# Task inputs:
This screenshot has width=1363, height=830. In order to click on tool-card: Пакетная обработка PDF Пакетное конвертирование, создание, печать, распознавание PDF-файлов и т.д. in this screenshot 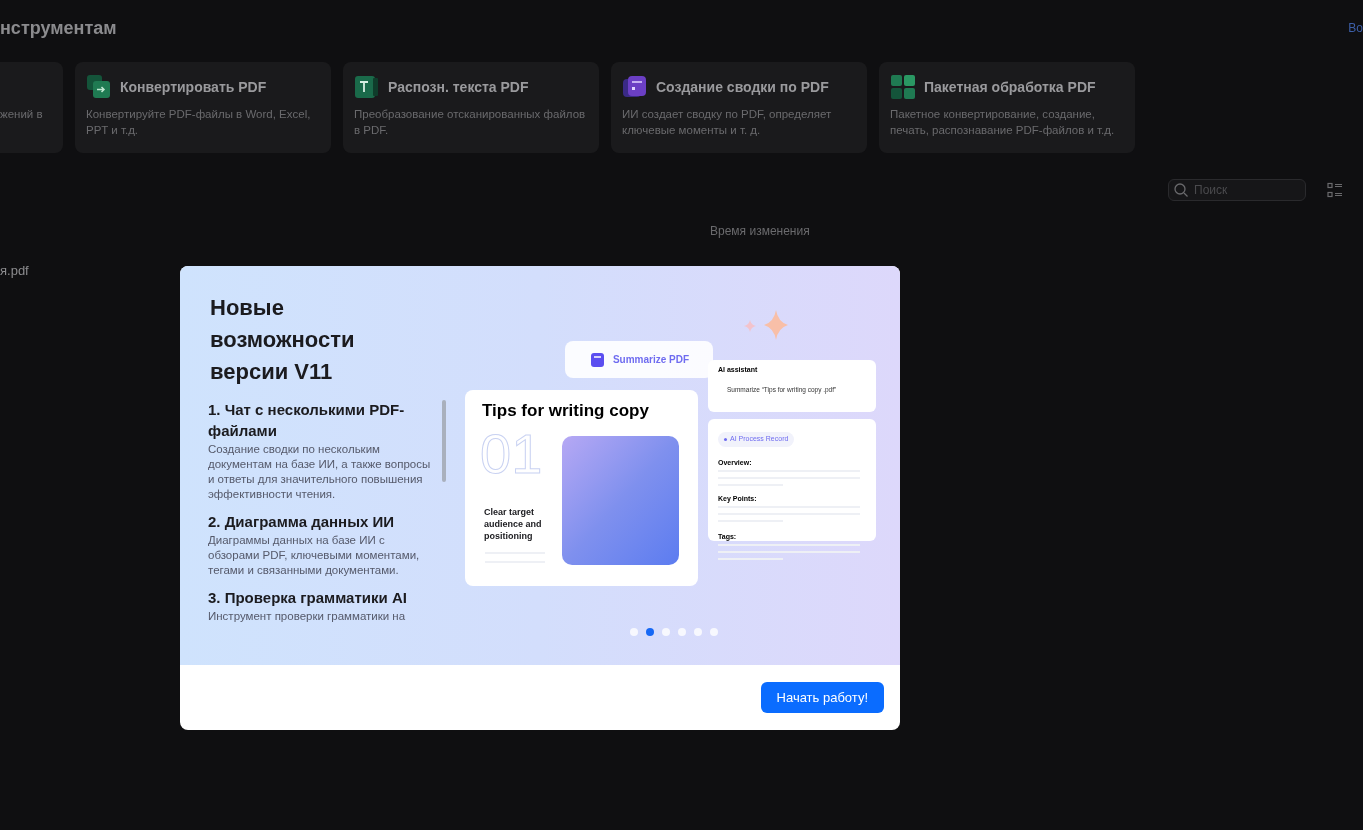, I will do `click(1007, 108)`.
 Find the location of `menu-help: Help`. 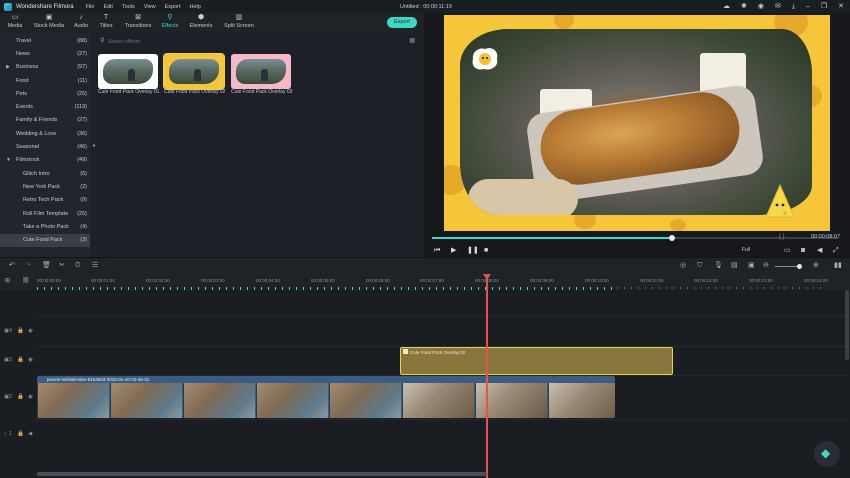

menu-help: Help is located at coordinates (196, 7).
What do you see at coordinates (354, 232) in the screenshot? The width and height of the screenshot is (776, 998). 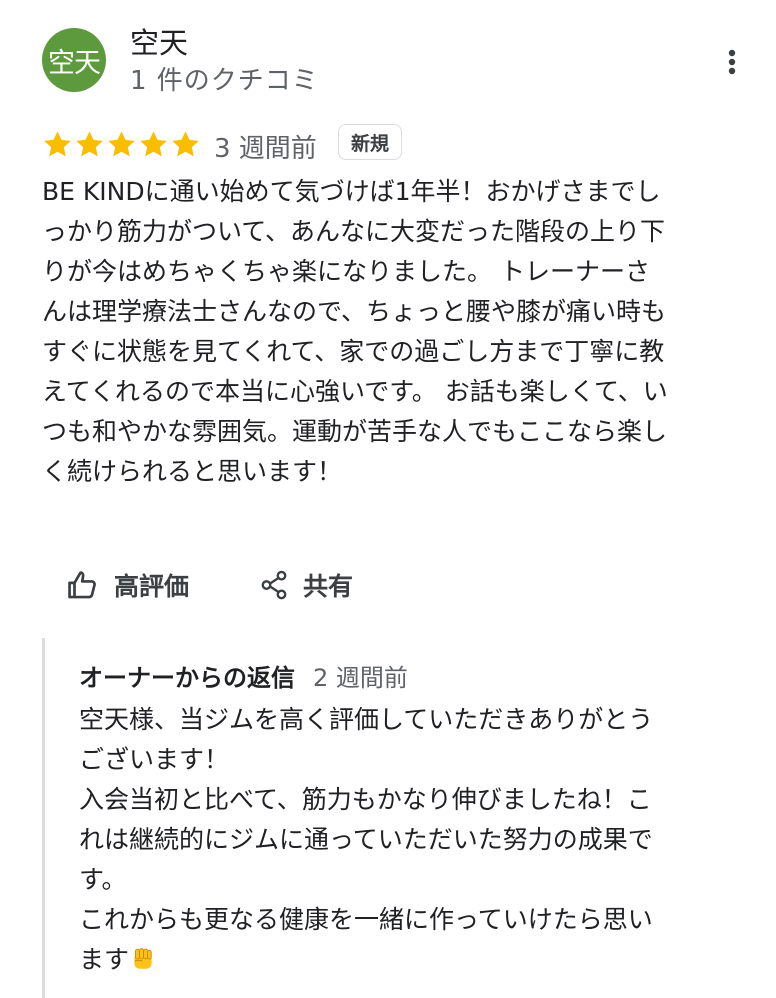 I see `review-text-line: っかり筋力がついて、あんなに大変だった階段の上り下` at bounding box center [354, 232].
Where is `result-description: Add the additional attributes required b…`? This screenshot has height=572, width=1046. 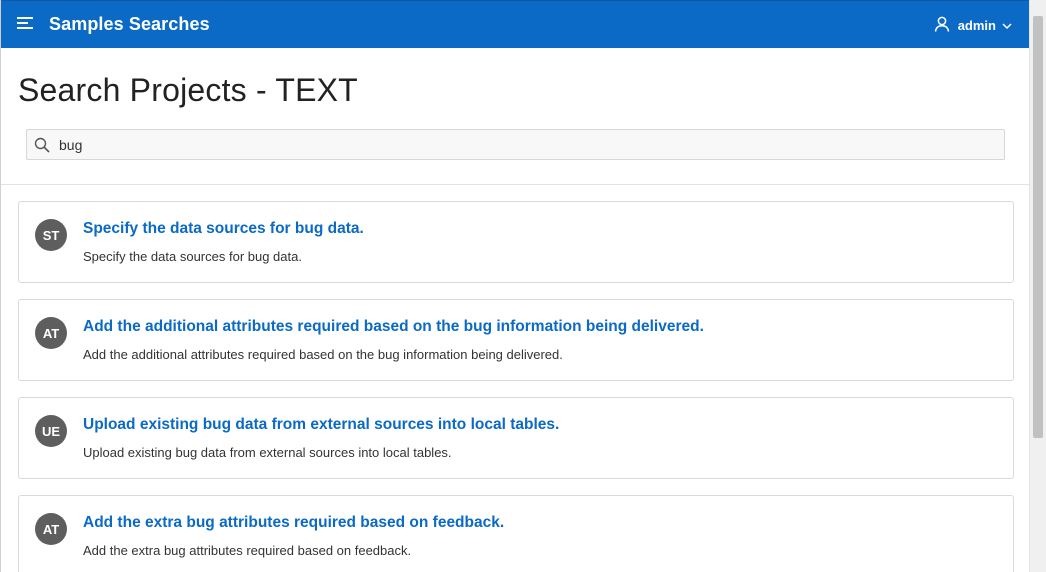 result-description: Add the additional attributes required b… is located at coordinates (323, 354).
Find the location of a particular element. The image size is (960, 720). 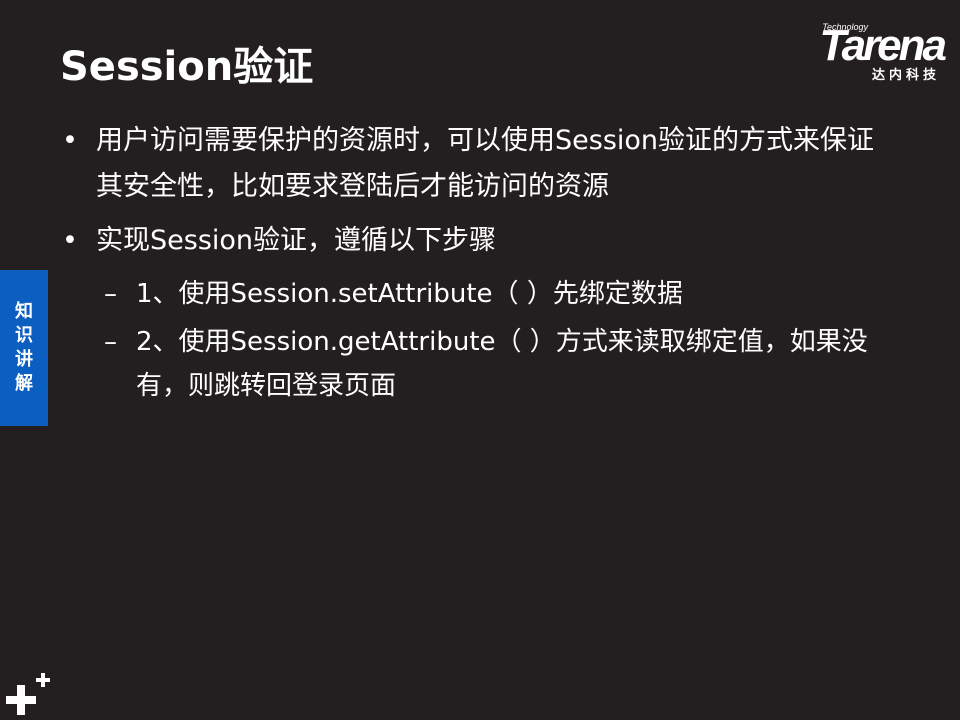

sub-bullet-item: – 1、使用Session.setAttribute（ ）先绑定数据 is located at coordinates (480, 294).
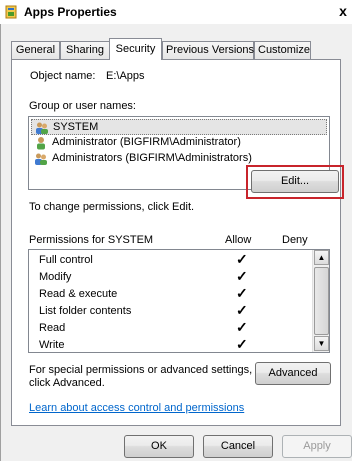 This screenshot has width=352, height=461. I want to click on tab-sharing: Sharing, so click(85, 50).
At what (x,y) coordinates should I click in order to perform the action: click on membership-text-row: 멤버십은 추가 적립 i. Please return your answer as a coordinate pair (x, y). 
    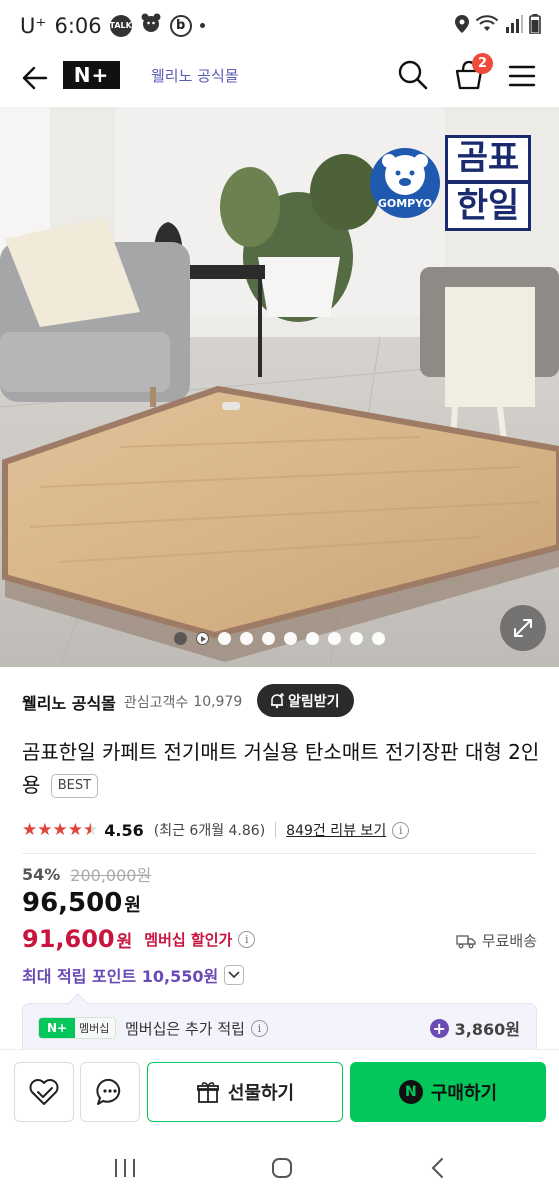
    Looking at the image, I should click on (196, 1028).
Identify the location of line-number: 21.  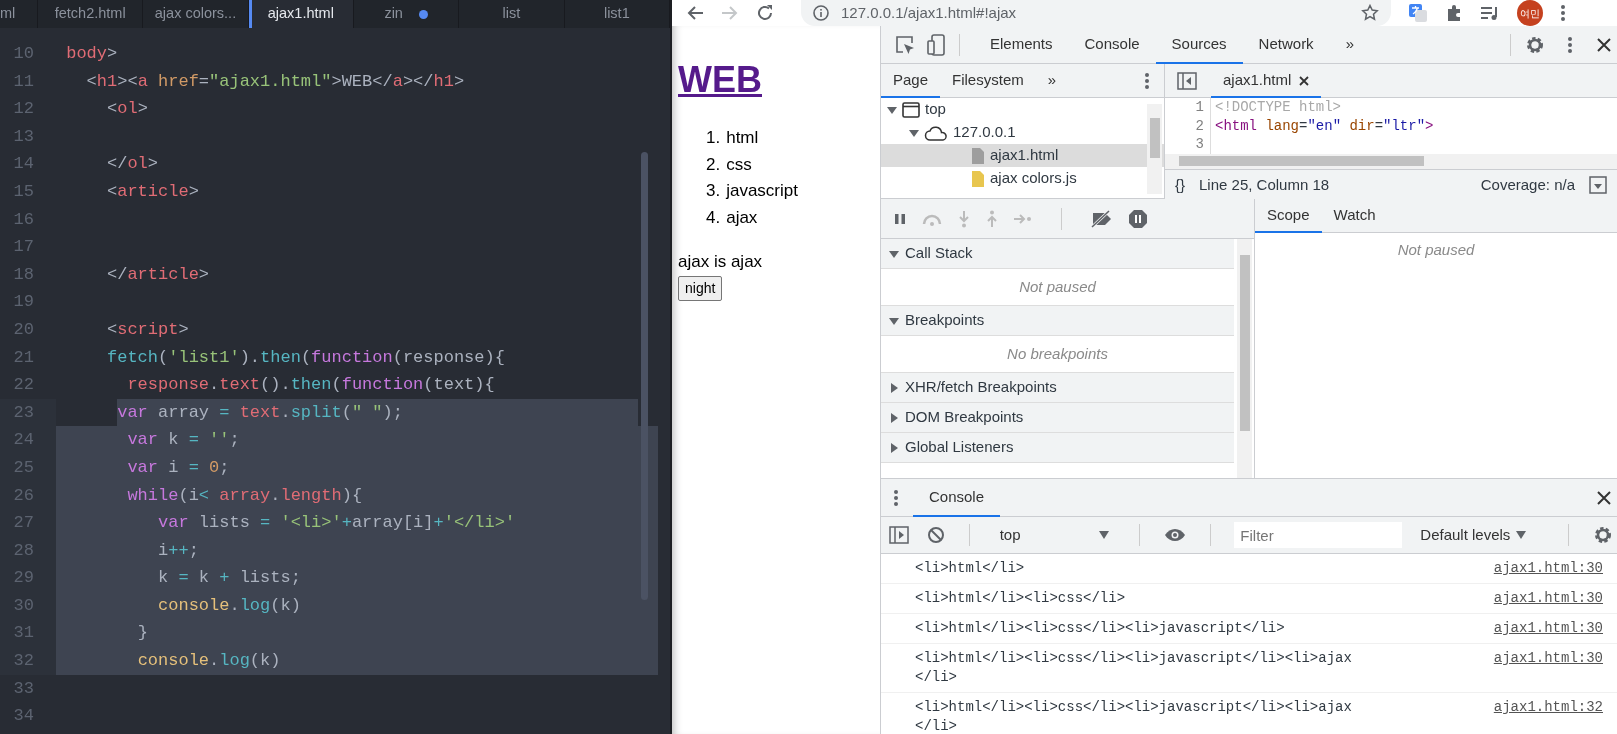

# Exercise directions:
Copy the items word for word, beginning at the line that has "At what (x,y)" and stopping after the line that has "Looking at the". Leave out the pictures.

# Written reply:
At what (x,y) coordinates should I click in order to perform the action: click on membership-text-row: 멤버십은 추가 적립 i. Please return your answer as a coordinate pair (x, y). 
    Looking at the image, I should click on (196, 1028).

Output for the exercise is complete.